I love these renaissance landscapes. However, I feel there's a problem with the composition. In this type of painting, composition is essential and must be thought out beforehand. Since Sisyphus should be the focus of attention, the Old Master would likely have placed his head at a more conspicuous geometric point. Now his head is tucked away at a peripheral part of the picture. Our gaze is drawn from the left to the right, which is why the most prominent person is placed to the right at TV debates, etc. Here this problem is worsened by the attractive landscape that effectively steals too much attention from the human figure, making our gaze conflicted. Also Sisyphus's own gaze directs us toward it. 

The Old Masters consistently used geometry for composition, such as the rule of thirds or the golden ratio, and would probably have placed Sisyphus's head at an intersection point. 

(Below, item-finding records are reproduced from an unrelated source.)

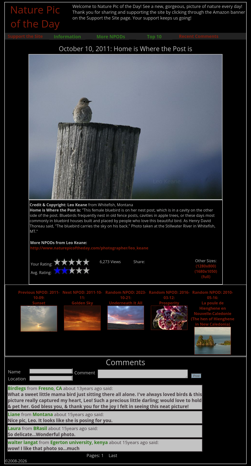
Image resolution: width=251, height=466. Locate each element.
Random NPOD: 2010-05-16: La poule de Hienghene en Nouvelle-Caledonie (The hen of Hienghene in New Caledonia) (212, 308)
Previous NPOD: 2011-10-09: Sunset (38, 298)
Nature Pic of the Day (35, 16)
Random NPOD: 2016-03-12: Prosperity (169, 298)
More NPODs (111, 37)
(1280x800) (206, 266)
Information (67, 37)
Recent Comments (198, 36)
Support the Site (25, 36)
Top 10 (154, 37)
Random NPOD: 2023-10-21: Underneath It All (125, 298)
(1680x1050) (206, 271)
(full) (205, 276)
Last (113, 455)
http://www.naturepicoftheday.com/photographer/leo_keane (89, 248)
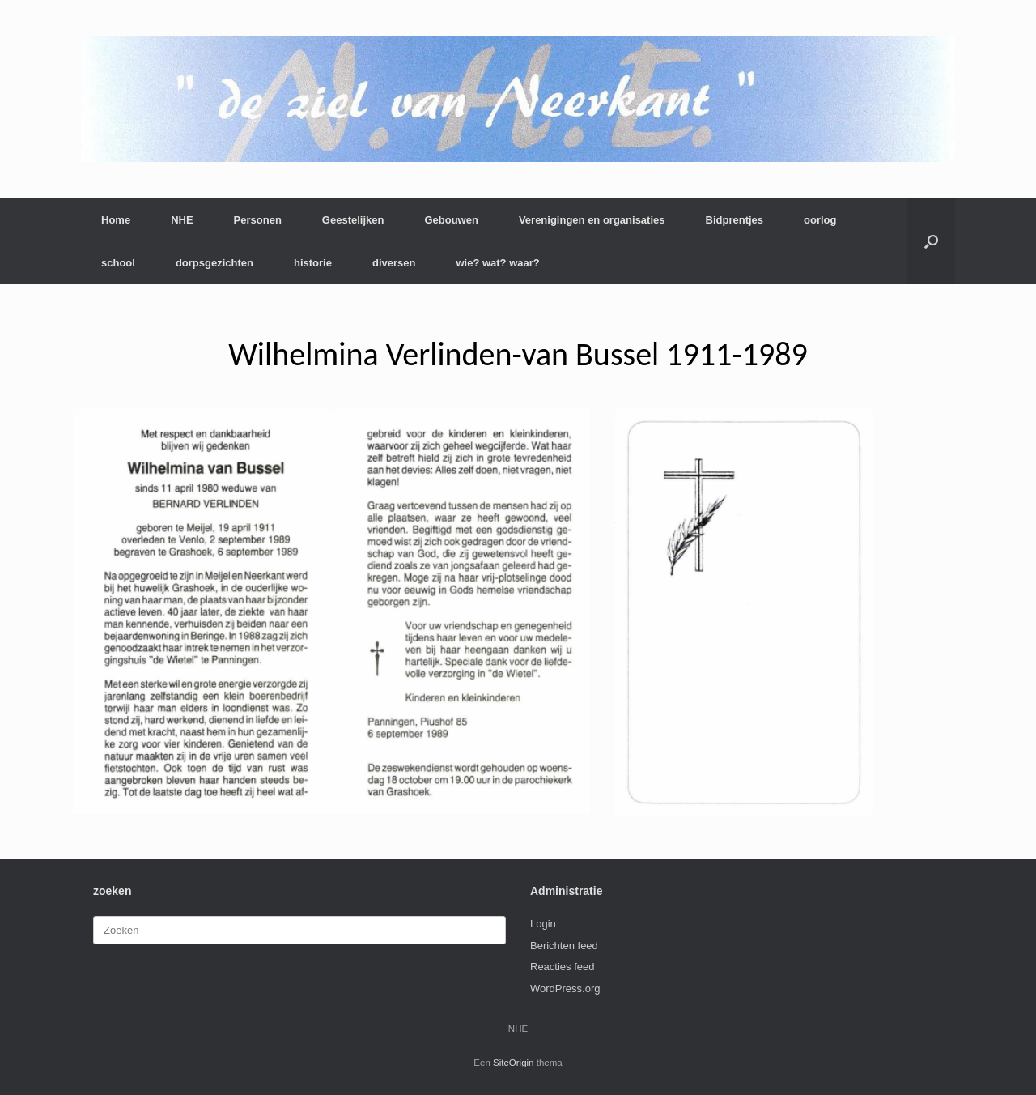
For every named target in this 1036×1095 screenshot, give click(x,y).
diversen (393, 263)
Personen (258, 220)
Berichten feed (564, 945)
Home (115, 220)
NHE (182, 220)
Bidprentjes (735, 220)
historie (313, 263)
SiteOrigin (513, 1062)
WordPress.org (565, 988)
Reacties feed (562, 967)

However, you could remedy the composition by abandoning Sisyphus as focal point and instead create a new focal point in the landscape behind. At a distance there could be a prominent scene imbued in sunlight. It necessitates that the figure of Sisyphus remains toned down. But paintings can sometimes be saved by cropping, something like this:


----------



## Lashdown91 (Jun 9, 2015)

Hi M Winther

Thanks for the reply! I'm actually really glad that you mentioned this. I wanted Sisyphus to look as if he were longing to be back down in the rest of the world, as it were, instead of being stuck on his mountain, and to look as though he may either be pushing the rock up, or resisting its inevitable decent.


----------